Are you going to finish that? Subway Etiquette 101

I have the great fortune to live in a city that not only has a mayor who does crack/has street cred, but has a great transit system. Bonus, it only takes 5 minutes to walk to the subway from my house. Love the

Now, because I work (ha) from home, I don’t often get the privilege to use the subway. This week I was meeting my husband at the TIFF for a midday movie to celebrate our 19th anniversary – shout out to Mister! When I go downtown, I use the subway. When I use the subway, I observe (see the irony when you get to # 12)

  1. The escalator is a ride best ridden with one hand on both handrails.
  2. It is best if you don’t wear deodorant, but instead coat yourself in a generous amount of cheap cologne so that your friends can find out what car you are on.
  3. No eye contact.
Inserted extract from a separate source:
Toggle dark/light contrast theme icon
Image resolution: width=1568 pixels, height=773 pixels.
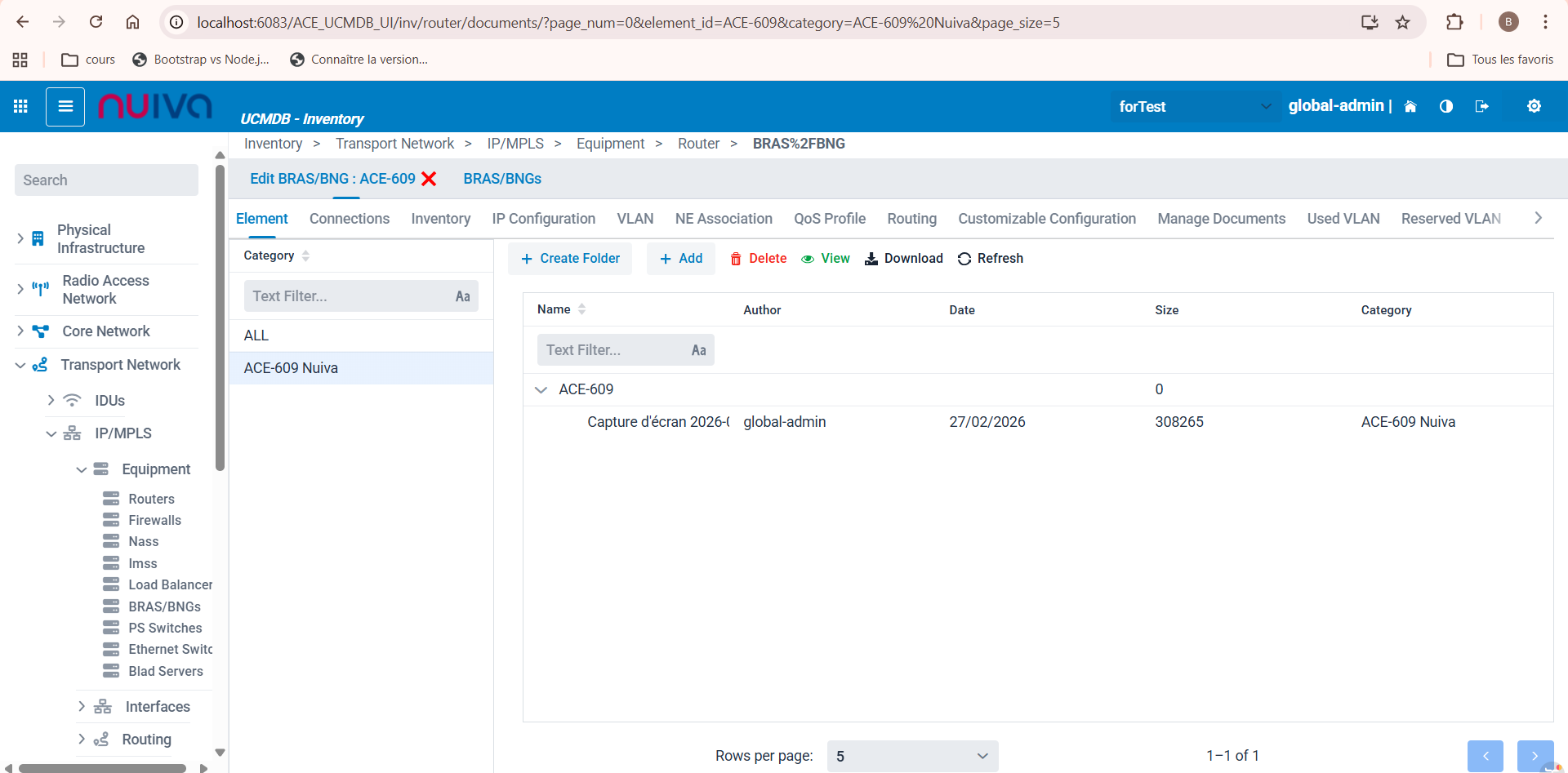point(1446,107)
Eye contact means that you are interested in testing the emergency response system by being pushed in front of the subway car.
  4. If you have bags in a crowded car it is best to rest them on an open seat so as not to hit someone’s legs with them.
  5. Sleeping is optional but using the stranger who sat beside you as a pillow is not.
  6. Not everyone understands what ‘subway hands’ are. Subway riders should not pull out the Purell for fear that they may offend the passanger beside them that just sneezed without using their sleeve and then started biting their fingernails.
  7. Groping is on.
  8. Everyone on the subway loves your choice in music and your vocal accompaniment is especially welcomed.
  9. Always order the veggie, no cheese with everything and honey-mustard sauce. Sorry, wrong Subway.
  10. That brings me to food… we all love the smell of curry in a confined space that already has the competing B.O and perfume odour going for it. Ditto for garlic.
  11. Litter is good because the next rider is likely to need your newspaper and your McDonald’s bag. You never know when someone will need that extra ketchup pack or the other corner of that napkin while reading the obits.
  12. It is best to be unobservant on the subway. That way you can ignore the pregnant lady, small child or elderly person from the comfort of your seat.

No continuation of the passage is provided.